InkFlow/backend/inkflow/analysis/benchmark.py

"""Benchmark des modeles d'analyse contre les fichiers de reference.

Les fichiers `data/<slug>/reference/chNN.json` sont des verites terrain corrigees
a la main (meme schema `ChapterAnalysis`). Ce module compare la sortie d'un
modele (`hypothese`) a ces references et chiffre la qualite sur trois dimensions :

1. **Attribution du locuteur** (le point faible du petit modele local) ;
2. **Incises** (bornes start/end dans la replique) ;
3. **Type narration/dialogue** et flag `glued_to_prev` (garde-fou de regression).
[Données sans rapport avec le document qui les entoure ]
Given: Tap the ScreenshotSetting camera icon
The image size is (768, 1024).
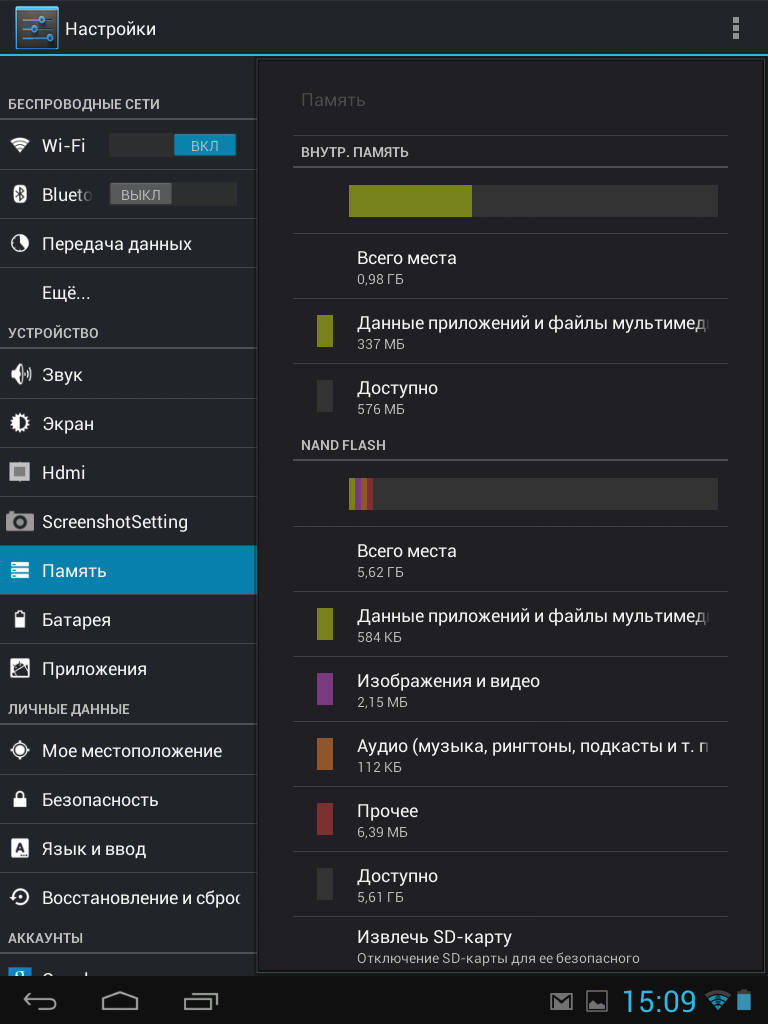Looking at the screenshot, I should click(20, 522).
Le scoring (`score_chapter`/`aggregate`) est **pur** : aucune dependance MLX ni
disque, teste comme `analysis.segmenter`. Le runner (`run_benchmark`) met
plusieurs modeles en concurrence : il relance `analyze_chapter` en memoire (sans
ecraser les artefacts) avec chaque `model_id`, score, libere le modele, enchaine.
"""
from __future__ import annotations

import difflib
import re
import time
from dataclasses import dataclass, field
from typing import Callable, Optional

from pydantic import BaseModel, Field

from ..models import Cast, ChapterAnalysis, Incise, Segment, SegmentType

# --- Normalisation -----------------------------------------------------------

_WS_RE = re.compile(r"\s+")


def _norm_text(text: str) -> str:
    """Texte normalise pour l'alignement (insensible aux espaces/casse)."""
    return _WS_RE.sub(" ", text).strip().casefold()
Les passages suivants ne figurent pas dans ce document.